## INFORMATION SUPPLIED
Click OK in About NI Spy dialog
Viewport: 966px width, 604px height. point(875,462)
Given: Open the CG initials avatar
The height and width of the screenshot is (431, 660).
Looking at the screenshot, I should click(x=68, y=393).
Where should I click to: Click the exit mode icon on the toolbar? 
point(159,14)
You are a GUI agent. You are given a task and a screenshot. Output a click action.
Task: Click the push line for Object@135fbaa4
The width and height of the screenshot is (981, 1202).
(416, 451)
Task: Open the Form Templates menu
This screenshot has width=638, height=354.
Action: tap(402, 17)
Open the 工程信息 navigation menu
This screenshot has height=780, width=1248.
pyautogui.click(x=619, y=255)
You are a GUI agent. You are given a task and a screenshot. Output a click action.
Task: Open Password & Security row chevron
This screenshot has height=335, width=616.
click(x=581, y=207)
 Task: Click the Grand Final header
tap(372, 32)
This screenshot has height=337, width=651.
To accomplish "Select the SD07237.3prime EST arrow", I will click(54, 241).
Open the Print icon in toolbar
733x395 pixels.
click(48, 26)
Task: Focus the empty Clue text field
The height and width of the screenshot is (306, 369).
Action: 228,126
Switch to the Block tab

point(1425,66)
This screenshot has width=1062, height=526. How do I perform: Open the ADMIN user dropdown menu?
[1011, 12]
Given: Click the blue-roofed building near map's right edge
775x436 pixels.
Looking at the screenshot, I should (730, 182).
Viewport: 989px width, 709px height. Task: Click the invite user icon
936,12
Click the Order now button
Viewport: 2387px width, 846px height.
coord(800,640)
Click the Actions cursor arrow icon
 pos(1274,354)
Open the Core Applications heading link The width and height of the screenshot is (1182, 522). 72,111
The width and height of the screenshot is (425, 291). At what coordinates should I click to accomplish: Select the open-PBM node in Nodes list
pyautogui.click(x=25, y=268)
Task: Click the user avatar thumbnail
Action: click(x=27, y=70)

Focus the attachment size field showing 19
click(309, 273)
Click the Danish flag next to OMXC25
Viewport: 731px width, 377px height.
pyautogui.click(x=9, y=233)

## DESCRIPTION OF THE TASK
The records need to be copied exactly, with no line left out.

## TASK OUTPUT
Click OK in About NI Spy dialog
Viewport: 966px width, 604px height. point(875,462)
Given: Open the CG initials avatar
The height and width of the screenshot is (431, 660).
Looking at the screenshot, I should click(x=68, y=393).
Where should I click to: Click the exit mode icon on the toolbar? 
point(159,14)
You are a GUI agent. You are given a task and a screenshot. Output a click action.
Task: Click the push line for Object@135fbaa4
The width and height of the screenshot is (981, 1202).
(416, 451)
Task: Open the Form Templates menu
This screenshot has width=638, height=354.
Action: tap(402, 17)
Open the 工程信息 navigation menu
This screenshot has height=780, width=1248.
pyautogui.click(x=619, y=255)
You are a GUI agent. You are given a task and a screenshot. Output a click action.
Task: Open Password & Security row chevron
This screenshot has height=335, width=616.
click(x=581, y=207)
 Task: Click the Grand Final header
tap(372, 32)
This screenshot has height=337, width=651.
To accomplish "Select the SD07237.3prime EST arrow", I will click(54, 241).
Open the Print icon in toolbar
733x395 pixels.
click(48, 26)
Task: Focus the empty Clue text field
The height and width of the screenshot is (306, 369).
Action: 228,126
Switch to the Block tab

point(1425,66)
This screenshot has width=1062, height=526. How do I perform: Open the ADMIN user dropdown menu?
[1011, 12]
Given: Click the blue-roofed building near map's right edge
775x436 pixels.
Looking at the screenshot, I should (730, 182).
Viewport: 989px width, 709px height. Task: Click the invite user icon
936,12
Click the Order now button
Viewport: 2387px width, 846px height.
coord(800,640)
Click the Actions cursor arrow icon
 pos(1274,354)
Open the Core Applications heading link The width and height of the screenshot is (1182, 522). 72,111
The width and height of the screenshot is (425, 291). At what coordinates should I click to accomplish: Select the open-PBM node in Nodes list
pyautogui.click(x=25, y=268)
Task: Click the user avatar thumbnail
Action: click(x=27, y=70)

Focus the attachment size field showing 19
click(309, 273)
Click the Danish flag next to OMXC25
Viewport: 731px width, 377px height.
pyautogui.click(x=9, y=233)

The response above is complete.